Orthopaedic specialists differentiate between different severity stages of spondylolisthesis when making a diagnosis:
Severity stage – Misalignment in % – Description
Stage 1 < 25 % The upper vertebral body covers three quarters of the lower vertebral body
Stage 2 25 – 50 % The upper vertebral body covers half and less than three quarters of the lower vertebral body
Stage 3 50 – 75 % The upper vertebral body covers a quarter and less than half the lower vertebral body
Stage 4 < 75 % The upper vertebral body covers less than a quarter of the lower vertebral body
How is spondylolisthesis treated?
X-ray and magnetic resonance imaging of the spine usually clearly reveal spondylolisthesis, help us to estimate its severity and to select the best possible treatment for you. We carry out these examinations in our interdisciplinary group practice on the day of your visit, thereby saving you further follow-up appointments. The aim of the treatment is to alleviate pain, eliminate any neurological symptoms and prevent the illness from progressing.
Treatment for spondylolisthesis is normally conservative. After a comprehensive analysis and diagnosis, we recommend a treatment concept specially tailored to your needs. This includes physiotherapy as well as pain-relieving medication that can also be injected directly into the affected nerve root in the case of acute symptoms. Physiotherapy helps to stabilise the spine by training specific muscle groups and the pain therapy prevents patients from adopting a relieving posture which usually makes the back pain worse.
If the symptoms are not alleviated despite conservative treatment, minimally-invasive methods or, as a final option, surgical treatment, may be necessary. The treatment concept is always individually tailored to your needs. Whether conservative treatment or an operation is recommended, not only the cause, type and severity of the spondylolisthesis and the symptoms are taken into consideration but also the age of the patient (a possible degenerative form of spondylolisthesis), physical activity, the condition of the intervertebral discs and the vertebral body bordering them.

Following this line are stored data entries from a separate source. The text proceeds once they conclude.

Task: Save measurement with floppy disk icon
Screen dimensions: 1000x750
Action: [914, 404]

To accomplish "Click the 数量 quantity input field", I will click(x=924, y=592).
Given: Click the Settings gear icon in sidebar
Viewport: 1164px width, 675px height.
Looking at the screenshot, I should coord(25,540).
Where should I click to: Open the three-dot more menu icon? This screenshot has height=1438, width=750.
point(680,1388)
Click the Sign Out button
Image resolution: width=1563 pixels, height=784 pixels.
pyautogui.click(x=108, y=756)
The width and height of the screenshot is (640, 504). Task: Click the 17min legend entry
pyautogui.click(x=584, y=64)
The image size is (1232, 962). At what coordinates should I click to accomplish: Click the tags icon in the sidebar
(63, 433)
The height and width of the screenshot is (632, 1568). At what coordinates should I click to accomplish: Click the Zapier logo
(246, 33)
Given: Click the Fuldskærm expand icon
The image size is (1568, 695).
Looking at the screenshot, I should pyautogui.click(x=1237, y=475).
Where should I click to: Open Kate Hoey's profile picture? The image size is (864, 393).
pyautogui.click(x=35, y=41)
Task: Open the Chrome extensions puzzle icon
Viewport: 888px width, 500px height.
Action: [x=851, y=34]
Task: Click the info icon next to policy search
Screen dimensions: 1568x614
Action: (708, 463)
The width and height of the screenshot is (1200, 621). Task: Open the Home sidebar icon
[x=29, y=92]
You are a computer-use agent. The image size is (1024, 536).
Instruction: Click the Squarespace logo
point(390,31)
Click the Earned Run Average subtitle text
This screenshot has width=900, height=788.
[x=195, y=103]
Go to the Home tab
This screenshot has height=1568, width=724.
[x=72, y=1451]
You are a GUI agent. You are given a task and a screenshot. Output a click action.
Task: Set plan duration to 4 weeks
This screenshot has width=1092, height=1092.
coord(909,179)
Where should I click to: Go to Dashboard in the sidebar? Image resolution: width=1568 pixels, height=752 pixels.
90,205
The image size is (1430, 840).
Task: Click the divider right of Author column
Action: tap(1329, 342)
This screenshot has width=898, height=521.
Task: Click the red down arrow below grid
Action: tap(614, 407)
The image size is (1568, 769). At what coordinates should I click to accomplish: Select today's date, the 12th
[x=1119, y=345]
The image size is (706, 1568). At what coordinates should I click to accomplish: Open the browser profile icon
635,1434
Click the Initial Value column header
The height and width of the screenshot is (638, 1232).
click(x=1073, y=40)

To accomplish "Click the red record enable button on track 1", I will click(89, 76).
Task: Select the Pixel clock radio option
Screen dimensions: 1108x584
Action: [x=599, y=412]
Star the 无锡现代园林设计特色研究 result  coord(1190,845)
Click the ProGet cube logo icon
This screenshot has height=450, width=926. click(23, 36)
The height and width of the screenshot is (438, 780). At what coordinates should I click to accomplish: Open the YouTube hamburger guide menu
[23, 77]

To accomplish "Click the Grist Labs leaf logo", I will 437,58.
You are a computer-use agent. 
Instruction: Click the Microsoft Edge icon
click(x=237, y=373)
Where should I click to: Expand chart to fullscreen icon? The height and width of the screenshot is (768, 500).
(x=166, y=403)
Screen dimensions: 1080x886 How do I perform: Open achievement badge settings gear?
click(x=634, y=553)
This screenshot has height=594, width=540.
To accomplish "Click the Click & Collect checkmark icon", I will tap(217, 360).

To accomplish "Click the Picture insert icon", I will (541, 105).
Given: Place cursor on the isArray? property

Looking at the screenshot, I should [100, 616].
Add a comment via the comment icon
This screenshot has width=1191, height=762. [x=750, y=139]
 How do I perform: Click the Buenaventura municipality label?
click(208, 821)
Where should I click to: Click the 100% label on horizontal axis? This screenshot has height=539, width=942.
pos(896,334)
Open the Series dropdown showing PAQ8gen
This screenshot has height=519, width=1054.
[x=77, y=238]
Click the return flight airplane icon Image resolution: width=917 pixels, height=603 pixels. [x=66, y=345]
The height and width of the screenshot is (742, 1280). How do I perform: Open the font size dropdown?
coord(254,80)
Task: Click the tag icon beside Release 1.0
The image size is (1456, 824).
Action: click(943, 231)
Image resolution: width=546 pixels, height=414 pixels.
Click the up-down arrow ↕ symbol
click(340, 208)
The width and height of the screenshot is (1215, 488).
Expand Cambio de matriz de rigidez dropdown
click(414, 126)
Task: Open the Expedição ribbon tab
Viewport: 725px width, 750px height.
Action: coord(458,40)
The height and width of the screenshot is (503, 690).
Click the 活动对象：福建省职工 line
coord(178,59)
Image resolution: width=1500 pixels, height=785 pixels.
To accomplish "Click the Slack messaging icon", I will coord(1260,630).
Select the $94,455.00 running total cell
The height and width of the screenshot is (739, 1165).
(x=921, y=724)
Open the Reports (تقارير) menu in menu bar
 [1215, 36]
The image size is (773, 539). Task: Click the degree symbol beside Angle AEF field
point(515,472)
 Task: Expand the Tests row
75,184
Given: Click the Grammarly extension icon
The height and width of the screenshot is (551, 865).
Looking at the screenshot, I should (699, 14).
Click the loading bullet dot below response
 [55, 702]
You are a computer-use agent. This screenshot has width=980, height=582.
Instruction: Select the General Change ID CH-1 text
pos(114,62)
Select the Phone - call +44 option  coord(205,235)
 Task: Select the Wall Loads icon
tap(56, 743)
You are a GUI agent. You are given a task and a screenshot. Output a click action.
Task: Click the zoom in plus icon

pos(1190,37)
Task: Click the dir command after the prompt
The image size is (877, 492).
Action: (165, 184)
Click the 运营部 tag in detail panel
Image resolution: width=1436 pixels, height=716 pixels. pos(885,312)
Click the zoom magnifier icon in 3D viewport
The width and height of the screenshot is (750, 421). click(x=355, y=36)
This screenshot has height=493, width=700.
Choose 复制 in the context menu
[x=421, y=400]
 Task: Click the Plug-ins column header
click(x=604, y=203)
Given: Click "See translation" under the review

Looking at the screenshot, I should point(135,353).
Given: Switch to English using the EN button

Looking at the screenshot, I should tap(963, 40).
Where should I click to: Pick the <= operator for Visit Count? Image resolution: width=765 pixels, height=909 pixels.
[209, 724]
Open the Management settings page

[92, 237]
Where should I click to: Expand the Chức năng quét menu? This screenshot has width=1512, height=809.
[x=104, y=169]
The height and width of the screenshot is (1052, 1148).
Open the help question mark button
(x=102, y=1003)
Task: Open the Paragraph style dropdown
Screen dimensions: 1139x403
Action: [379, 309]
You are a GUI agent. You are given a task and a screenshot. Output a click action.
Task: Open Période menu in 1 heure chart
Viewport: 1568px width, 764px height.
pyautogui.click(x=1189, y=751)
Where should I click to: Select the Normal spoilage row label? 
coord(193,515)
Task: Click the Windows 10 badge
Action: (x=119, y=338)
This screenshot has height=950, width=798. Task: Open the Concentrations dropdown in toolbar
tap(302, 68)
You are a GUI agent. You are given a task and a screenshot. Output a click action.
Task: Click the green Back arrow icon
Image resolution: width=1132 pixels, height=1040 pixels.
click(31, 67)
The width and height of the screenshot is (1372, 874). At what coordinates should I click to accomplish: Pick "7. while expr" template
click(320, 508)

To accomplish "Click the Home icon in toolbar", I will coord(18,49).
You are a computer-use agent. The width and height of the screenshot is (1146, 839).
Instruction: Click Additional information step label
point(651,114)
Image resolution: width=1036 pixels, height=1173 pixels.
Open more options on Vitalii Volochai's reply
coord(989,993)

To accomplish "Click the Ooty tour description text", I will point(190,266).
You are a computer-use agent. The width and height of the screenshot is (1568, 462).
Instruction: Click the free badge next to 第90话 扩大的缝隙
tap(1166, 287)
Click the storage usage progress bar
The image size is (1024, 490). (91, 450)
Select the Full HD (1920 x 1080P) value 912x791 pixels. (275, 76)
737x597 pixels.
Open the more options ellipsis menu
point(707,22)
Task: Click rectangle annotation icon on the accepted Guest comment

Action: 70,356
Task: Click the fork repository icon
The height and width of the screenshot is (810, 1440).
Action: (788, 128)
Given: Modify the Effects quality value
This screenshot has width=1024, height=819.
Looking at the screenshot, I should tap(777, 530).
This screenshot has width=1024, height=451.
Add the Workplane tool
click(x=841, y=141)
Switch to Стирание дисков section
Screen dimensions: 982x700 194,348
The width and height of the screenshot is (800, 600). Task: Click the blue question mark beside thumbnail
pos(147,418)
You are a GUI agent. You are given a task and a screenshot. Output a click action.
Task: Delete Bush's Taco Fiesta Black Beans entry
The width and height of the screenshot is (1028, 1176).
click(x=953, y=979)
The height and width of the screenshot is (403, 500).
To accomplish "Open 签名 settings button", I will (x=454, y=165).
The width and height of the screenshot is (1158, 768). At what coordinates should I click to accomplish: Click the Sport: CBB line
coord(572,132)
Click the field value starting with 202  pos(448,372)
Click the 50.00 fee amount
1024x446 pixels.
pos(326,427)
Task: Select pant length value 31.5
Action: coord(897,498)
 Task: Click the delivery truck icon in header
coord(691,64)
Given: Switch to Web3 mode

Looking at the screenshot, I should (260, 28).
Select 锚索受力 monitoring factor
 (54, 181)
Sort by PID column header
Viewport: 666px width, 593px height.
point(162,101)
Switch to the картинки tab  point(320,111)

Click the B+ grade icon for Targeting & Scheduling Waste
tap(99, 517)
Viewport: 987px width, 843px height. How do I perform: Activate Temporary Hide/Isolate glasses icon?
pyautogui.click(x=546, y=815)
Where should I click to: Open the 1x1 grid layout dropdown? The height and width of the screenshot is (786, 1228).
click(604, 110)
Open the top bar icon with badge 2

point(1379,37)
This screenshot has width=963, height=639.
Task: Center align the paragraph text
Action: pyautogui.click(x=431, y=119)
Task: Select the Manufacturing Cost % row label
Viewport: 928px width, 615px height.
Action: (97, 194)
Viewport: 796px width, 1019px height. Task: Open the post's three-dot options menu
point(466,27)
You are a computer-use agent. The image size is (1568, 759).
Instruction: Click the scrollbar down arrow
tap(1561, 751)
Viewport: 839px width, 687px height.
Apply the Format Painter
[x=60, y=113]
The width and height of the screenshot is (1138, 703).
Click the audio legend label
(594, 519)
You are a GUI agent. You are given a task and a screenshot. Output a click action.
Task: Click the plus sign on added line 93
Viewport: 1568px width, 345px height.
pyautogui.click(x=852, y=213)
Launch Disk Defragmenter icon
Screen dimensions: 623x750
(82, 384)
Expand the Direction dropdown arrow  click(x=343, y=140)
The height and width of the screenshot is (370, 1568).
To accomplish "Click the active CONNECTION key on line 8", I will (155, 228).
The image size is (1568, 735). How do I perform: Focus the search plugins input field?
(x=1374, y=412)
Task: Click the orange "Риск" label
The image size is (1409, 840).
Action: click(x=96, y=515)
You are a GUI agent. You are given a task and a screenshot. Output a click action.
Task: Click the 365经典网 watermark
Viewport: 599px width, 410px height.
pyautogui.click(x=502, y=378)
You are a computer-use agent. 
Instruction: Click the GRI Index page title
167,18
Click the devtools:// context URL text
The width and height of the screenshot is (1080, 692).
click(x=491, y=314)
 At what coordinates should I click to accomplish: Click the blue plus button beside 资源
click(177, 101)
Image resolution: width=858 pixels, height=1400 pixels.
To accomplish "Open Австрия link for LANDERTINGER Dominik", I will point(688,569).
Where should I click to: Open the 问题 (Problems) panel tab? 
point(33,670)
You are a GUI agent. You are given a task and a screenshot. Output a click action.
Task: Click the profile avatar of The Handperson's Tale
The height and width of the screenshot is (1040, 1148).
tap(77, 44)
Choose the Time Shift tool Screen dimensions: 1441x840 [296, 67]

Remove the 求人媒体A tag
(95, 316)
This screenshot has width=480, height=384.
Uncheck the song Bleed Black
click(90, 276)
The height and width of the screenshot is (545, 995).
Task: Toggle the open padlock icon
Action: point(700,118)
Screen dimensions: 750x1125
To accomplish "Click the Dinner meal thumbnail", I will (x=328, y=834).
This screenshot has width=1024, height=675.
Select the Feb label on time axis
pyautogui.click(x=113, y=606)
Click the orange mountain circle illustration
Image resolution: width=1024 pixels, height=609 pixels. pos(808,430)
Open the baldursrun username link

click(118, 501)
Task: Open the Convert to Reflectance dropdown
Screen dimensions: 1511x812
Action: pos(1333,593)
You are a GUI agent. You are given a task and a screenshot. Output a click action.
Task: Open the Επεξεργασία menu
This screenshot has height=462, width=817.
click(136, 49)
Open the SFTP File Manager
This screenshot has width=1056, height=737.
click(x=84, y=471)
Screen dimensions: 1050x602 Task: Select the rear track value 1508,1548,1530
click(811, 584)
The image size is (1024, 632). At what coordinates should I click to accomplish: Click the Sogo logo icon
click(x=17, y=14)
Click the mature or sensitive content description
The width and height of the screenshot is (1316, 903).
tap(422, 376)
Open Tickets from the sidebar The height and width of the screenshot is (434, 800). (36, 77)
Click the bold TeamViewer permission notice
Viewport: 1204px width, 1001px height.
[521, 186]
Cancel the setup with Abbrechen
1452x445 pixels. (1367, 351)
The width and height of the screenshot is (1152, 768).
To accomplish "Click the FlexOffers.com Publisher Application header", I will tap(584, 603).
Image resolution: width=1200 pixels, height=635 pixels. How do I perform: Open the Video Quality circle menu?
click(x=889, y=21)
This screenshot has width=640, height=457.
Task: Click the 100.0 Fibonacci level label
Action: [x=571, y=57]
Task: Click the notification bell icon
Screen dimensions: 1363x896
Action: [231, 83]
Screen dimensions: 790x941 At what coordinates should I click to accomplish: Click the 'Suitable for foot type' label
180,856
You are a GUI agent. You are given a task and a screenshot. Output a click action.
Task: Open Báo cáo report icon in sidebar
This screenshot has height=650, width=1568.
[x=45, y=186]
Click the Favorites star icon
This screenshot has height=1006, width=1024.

Tips for spondylolisthesis sufferers: These exercises help
If you have spondylolisthesis, pain can develop when a shortened muscle exerts a strong pull on the vertebra. You can relieve these symptoms with targeted exercises:
Adopt an all-fours position on a mat. Now stretch your legs out to the rear, putting the bridge of your feet on the floor. Stretch your arms out and place your palms on the floor. Your wrist and shoulder should form a line. Let your back hang down and your hips sink in the direction of the floor. Do not worry if you now feel pain in your back. That is a sign that you are doing the exercise properly. In this way, you are removing the pull from the vertebra that has shifted forward and the surrounding muscles can relax.
Variation: Take up the basic position of the first exercise but now bend one leg out to the side and put your foot on the inside of the knee of the other leg. Now try again more intensely to let your right hip hang down. Then change sides
Hold exercise 1 and the variation for two to three minutes.
Adopt an all-fours position on a mat and lay a fascia roller in front of your knee. Now adopt the position from exercise 1 with stretched knees again until your thighs are lying on the roller. Relax and adopt a comfortable position. As your thighs are now lying higher, your hips can hang down even more.
Variation: Lay only one thigh on the roller. Doing this means that you can feel the pull more strongly on one side and the affected side can hang down even more.